>>>>>

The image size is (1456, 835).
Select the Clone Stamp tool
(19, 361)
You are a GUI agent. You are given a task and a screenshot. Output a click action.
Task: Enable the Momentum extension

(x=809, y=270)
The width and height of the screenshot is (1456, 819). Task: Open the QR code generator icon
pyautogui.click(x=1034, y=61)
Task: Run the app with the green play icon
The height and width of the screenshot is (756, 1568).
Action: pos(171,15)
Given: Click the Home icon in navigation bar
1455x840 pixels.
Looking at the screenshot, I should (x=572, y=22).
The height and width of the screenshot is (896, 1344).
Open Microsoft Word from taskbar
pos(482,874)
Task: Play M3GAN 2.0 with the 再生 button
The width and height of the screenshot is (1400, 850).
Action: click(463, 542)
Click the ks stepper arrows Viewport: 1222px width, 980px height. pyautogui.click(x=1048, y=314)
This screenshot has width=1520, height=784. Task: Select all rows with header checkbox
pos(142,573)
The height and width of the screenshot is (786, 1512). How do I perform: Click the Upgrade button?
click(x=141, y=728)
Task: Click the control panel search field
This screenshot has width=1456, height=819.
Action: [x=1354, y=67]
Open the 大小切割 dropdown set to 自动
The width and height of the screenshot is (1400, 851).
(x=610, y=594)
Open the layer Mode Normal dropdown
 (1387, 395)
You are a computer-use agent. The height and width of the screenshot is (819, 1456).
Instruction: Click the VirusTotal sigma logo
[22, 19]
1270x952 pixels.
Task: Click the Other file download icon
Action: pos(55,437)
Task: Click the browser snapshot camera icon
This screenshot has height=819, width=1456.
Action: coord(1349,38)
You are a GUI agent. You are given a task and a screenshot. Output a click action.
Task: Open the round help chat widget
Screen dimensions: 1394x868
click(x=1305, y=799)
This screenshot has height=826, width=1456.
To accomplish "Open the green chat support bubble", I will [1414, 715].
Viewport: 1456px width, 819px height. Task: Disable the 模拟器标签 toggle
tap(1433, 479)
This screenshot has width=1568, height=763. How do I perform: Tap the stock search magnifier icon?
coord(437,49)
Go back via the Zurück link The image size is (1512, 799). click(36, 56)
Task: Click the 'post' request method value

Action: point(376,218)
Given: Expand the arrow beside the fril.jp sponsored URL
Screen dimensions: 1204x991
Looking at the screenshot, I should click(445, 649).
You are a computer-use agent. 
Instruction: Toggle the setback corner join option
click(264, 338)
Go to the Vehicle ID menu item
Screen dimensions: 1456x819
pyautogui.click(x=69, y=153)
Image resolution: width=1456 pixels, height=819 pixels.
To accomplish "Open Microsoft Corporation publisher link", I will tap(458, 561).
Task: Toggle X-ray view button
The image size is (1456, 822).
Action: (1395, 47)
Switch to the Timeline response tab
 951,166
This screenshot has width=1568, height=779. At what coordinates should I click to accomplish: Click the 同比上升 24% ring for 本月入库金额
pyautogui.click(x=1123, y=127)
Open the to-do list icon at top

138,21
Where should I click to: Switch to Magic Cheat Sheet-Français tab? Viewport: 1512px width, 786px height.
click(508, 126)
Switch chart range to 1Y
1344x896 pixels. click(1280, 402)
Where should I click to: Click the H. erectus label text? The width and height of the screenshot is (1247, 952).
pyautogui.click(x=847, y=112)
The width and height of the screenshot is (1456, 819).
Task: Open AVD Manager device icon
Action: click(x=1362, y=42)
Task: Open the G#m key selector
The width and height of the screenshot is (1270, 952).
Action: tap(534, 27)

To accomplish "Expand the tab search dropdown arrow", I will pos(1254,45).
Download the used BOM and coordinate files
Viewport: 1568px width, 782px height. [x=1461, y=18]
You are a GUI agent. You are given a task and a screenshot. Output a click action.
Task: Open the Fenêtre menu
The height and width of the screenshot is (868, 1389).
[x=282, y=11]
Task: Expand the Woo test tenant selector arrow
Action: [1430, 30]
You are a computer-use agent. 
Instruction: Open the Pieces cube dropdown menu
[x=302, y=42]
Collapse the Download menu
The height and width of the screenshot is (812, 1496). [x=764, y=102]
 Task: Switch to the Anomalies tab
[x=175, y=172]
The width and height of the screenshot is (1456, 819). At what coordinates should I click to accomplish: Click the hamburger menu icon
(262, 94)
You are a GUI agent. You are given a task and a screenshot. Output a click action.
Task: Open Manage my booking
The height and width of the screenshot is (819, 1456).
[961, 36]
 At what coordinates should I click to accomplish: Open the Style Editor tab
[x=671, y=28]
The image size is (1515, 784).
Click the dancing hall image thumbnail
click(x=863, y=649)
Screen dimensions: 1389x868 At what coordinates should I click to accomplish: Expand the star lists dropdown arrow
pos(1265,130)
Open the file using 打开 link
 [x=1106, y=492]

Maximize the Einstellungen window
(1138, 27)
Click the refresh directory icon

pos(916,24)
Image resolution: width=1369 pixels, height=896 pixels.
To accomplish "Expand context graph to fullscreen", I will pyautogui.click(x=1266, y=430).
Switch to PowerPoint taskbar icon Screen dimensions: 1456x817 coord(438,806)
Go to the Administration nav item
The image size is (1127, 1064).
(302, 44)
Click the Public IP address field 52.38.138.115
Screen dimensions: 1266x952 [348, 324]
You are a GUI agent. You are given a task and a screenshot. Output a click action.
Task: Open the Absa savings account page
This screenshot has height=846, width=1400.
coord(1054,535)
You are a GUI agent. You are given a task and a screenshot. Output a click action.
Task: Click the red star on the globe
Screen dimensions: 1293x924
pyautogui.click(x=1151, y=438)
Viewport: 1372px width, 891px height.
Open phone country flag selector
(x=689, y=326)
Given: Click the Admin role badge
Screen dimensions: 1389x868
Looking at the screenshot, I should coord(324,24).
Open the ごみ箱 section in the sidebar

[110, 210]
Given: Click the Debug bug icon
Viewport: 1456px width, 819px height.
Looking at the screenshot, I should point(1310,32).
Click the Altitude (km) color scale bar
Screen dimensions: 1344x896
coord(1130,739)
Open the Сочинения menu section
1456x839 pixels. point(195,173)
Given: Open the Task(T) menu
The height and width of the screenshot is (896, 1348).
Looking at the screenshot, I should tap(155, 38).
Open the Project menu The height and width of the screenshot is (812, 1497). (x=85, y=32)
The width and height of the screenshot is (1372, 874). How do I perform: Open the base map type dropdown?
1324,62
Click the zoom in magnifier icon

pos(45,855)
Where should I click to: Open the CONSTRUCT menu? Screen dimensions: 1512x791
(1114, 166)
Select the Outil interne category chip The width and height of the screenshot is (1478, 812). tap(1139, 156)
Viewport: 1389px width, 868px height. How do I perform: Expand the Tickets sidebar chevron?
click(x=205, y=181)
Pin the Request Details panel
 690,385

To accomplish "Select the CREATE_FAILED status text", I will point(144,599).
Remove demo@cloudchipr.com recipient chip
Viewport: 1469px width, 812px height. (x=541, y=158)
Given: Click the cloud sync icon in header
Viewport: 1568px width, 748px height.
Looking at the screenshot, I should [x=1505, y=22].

<<<<<

Repeat every record above. Each one must match exactly.

Reply
The image size is (1456, 835).
Select the Clone Stamp tool
(19, 361)
You are a GUI agent. You are given a task and a screenshot. Output a click action.
Task: Enable the Momentum extension

(x=809, y=270)
The width and height of the screenshot is (1456, 819). Task: Open the QR code generator icon
pyautogui.click(x=1034, y=61)
Task: Run the app with the green play icon
The height and width of the screenshot is (756, 1568).
Action: pos(171,15)
Given: Click the Home icon in navigation bar
1455x840 pixels.
Looking at the screenshot, I should (x=572, y=22).
The height and width of the screenshot is (896, 1344).
Open Microsoft Word from taskbar
pos(482,874)
Task: Play M3GAN 2.0 with the 再生 button
The width and height of the screenshot is (1400, 850).
Action: click(463, 542)
Click the ks stepper arrows Viewport: 1222px width, 980px height. pyautogui.click(x=1048, y=314)
This screenshot has width=1520, height=784. Task: Select all rows with header checkbox
pos(142,573)
The height and width of the screenshot is (786, 1512). How do I perform: Click the Upgrade button?
click(x=141, y=728)
Task: Click the control panel search field
This screenshot has width=1456, height=819.
Action: [x=1354, y=67]
Open the 大小切割 dropdown set to 自动
The width and height of the screenshot is (1400, 851).
(x=610, y=594)
Open the layer Mode Normal dropdown
 (1387, 395)
You are a computer-use agent. The height and width of the screenshot is (819, 1456).
Instruction: Click the VirusTotal sigma logo
[22, 19]
1270x952 pixels.
Task: Click the Other file download icon
Action: pos(55,437)
Task: Click the browser snapshot camera icon
This screenshot has height=819, width=1456.
Action: coord(1349,38)
You are a GUI agent. You are given a task and a screenshot. Output a click action.
Task: Open the round help chat widget
Screen dimensions: 1394x868
click(x=1305, y=799)
This screenshot has height=826, width=1456.
To accomplish "Open the green chat support bubble", I will [1414, 715].
Viewport: 1456px width, 819px height. Task: Disable the 模拟器标签 toggle
tap(1433, 479)
This screenshot has width=1568, height=763. How do I perform: Tap the stock search magnifier icon?
coord(437,49)
Go back via the Zurück link The image size is (1512, 799). click(36, 56)
Task: Click the 'post' request method value

Action: point(376,218)
Given: Expand the arrow beside the fril.jp sponsored URL
Screen dimensions: 1204x991
Looking at the screenshot, I should click(445, 649).
You are a computer-use agent. 
Instruction: Toggle the setback corner join option
click(264, 338)
Go to the Vehicle ID menu item
Screen dimensions: 1456x819
pyautogui.click(x=69, y=153)
Image resolution: width=1456 pixels, height=819 pixels.
To accomplish "Open Microsoft Corporation publisher link", I will tap(458, 561).
Task: Toggle X-ray view button
The image size is (1456, 822).
Action: (1395, 47)
Switch to the Timeline response tab
 951,166
This screenshot has width=1568, height=779. At what coordinates should I click to accomplish: Click the 同比上升 24% ring for 本月入库金额
pyautogui.click(x=1123, y=127)
Open the to-do list icon at top

138,21
Where should I click to: Switch to Magic Cheat Sheet-Français tab? Viewport: 1512px width, 786px height.
click(508, 126)
Switch chart range to 1Y
1344x896 pixels. click(1280, 402)
Where should I click to: Click the H. erectus label text? The width and height of the screenshot is (1247, 952).
pyautogui.click(x=847, y=112)
The width and height of the screenshot is (1456, 819).
Task: Open AVD Manager device icon
Action: click(x=1362, y=42)
Task: Open the G#m key selector
The width and height of the screenshot is (1270, 952).
Action: tap(534, 27)

To accomplish "Expand the tab search dropdown arrow", I will pos(1254,45).
Download the used BOM and coordinate files
Viewport: 1568px width, 782px height. [x=1461, y=18]
You are a GUI agent. You are given a task and a screenshot. Output a click action.
Task: Open the Fenêtre menu
The height and width of the screenshot is (868, 1389).
[x=282, y=11]
Task: Expand the Woo test tenant selector arrow
Action: [1430, 30]
You are a computer-use agent. 
Instruction: Open the Pieces cube dropdown menu
[x=302, y=42]
Collapse the Download menu
The height and width of the screenshot is (812, 1496). [x=764, y=102]
 Task: Switch to the Anomalies tab
[x=175, y=172]
The width and height of the screenshot is (1456, 819). At what coordinates should I click to accomplish: Click the hamburger menu icon
(262, 94)
You are a GUI agent. You are given a task and a screenshot. Output a click action.
Task: Open Manage my booking
The height and width of the screenshot is (819, 1456).
[961, 36]
 At what coordinates should I click to accomplish: Open the Style Editor tab
[x=671, y=28]
The image size is (1515, 784).
Click the dancing hall image thumbnail
click(x=863, y=649)
Screen dimensions: 1389x868 At what coordinates should I click to accomplish: Expand the star lists dropdown arrow
pos(1265,130)
Open the file using 打开 link
 [x=1106, y=492]

Maximize the Einstellungen window
(1138, 27)
Click the refresh directory icon

pos(916,24)
Image resolution: width=1369 pixels, height=896 pixels.
To accomplish "Expand context graph to fullscreen", I will pyautogui.click(x=1266, y=430).
Switch to PowerPoint taskbar icon Screen dimensions: 1456x817 coord(438,806)
Go to the Administration nav item
The image size is (1127, 1064).
(302, 44)
Click the Public IP address field 52.38.138.115
Screen dimensions: 1266x952 [348, 324]
You are a GUI agent. You are given a task and a screenshot. Output a click action.
Task: Open the Absa savings account page
This screenshot has height=846, width=1400.
coord(1054,535)
You are a GUI agent. You are given a task and a screenshot. Output a click action.
Task: Click the red star on the globe
Screen dimensions: 1293x924
pyautogui.click(x=1151, y=438)
Viewport: 1372px width, 891px height.
Open phone country flag selector
(x=689, y=326)
Given: Click the Admin role badge
Screen dimensions: 1389x868
Looking at the screenshot, I should coord(324,24).
Open the ごみ箱 section in the sidebar

[110, 210]
Given: Click the Debug bug icon
Viewport: 1456px width, 819px height.
Looking at the screenshot, I should point(1310,32).
Click the Altitude (km) color scale bar
Screen dimensions: 1344x896
coord(1130,739)
Open the Сочинения menu section
1456x839 pixels. point(195,173)
Given: Open the Task(T) menu
The height and width of the screenshot is (896, 1348).
Looking at the screenshot, I should tap(155, 38).
Open the Project menu The height and width of the screenshot is (812, 1497). (x=85, y=32)
The width and height of the screenshot is (1372, 874). How do I perform: Open the base map type dropdown?
1324,62
Click the zoom in magnifier icon

pos(45,855)
Where should I click to: Open the CONSTRUCT menu? Screen dimensions: 1512x791
(1114, 166)
Select the Outil interne category chip The width and height of the screenshot is (1478, 812). tap(1139, 156)
Viewport: 1389px width, 868px height. How do I perform: Expand the Tickets sidebar chevron?
click(x=205, y=181)
Pin the Request Details panel
 690,385

To accomplish "Select the CREATE_FAILED status text", I will point(144,599).
Remove demo@cloudchipr.com recipient chip
Viewport: 1469px width, 812px height. (x=541, y=158)
Given: Click the cloud sync icon in header
Viewport: 1568px width, 748px height.
Looking at the screenshot, I should [x=1505, y=22].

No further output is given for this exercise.